THE TASK
Your answer must consist of exactly the lines below, starting with the line with "Task: Bookmark this page with the star icon" and going on through the line with "Viewport: 1568px width, 777px height.", and nothing else.

[DATASET EXTRACT]

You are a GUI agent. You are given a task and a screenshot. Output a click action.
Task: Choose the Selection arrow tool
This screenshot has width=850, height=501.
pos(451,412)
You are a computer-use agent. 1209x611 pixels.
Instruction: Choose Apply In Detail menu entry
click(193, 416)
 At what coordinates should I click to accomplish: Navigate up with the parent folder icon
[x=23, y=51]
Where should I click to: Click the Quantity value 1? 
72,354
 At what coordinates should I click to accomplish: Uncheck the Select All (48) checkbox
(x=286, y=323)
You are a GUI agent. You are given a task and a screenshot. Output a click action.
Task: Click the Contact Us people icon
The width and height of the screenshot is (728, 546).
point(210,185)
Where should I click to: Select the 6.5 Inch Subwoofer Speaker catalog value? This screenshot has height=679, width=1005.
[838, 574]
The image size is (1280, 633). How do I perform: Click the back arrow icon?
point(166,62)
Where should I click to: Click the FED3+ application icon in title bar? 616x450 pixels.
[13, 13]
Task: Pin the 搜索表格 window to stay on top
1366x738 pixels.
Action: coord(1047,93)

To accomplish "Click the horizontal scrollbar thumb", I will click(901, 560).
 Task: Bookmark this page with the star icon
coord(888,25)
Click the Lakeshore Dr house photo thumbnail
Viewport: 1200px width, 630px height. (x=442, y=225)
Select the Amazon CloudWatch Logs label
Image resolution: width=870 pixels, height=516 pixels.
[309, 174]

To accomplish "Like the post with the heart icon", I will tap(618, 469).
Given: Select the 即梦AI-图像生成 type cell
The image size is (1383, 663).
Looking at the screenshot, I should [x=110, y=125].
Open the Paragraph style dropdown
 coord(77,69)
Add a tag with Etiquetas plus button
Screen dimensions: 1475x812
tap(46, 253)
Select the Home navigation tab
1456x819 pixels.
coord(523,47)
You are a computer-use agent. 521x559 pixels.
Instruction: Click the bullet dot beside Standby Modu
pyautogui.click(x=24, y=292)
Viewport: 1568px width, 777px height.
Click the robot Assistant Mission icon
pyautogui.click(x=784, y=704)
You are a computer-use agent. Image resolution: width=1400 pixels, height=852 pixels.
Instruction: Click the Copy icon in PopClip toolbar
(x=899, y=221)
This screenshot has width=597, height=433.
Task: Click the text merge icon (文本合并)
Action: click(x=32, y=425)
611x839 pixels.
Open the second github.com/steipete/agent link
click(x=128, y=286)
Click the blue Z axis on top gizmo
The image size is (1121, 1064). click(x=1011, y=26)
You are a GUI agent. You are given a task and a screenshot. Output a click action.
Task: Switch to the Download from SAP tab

[/DATASET EXTRACT]

RESPONSE FOR THIS EXERCISE
 Task: Bookmark this page with the star icon
coord(888,25)
Click the Lakeshore Dr house photo thumbnail
Viewport: 1200px width, 630px height. (x=442, y=225)
Select the Amazon CloudWatch Logs label
Image resolution: width=870 pixels, height=516 pixels.
[309, 174]

To accomplish "Like the post with the heart icon", I will tap(618, 469).
Given: Select the 即梦AI-图像生成 type cell
The image size is (1383, 663).
Looking at the screenshot, I should [x=110, y=125].
Open the Paragraph style dropdown
 coord(77,69)
Add a tag with Etiquetas plus button
Screen dimensions: 1475x812
tap(46, 253)
Select the Home navigation tab
1456x819 pixels.
coord(523,47)
You are a computer-use agent. 521x559 pixels.
Instruction: Click the bullet dot beside Standby Modu
pyautogui.click(x=24, y=292)
Viewport: 1568px width, 777px height.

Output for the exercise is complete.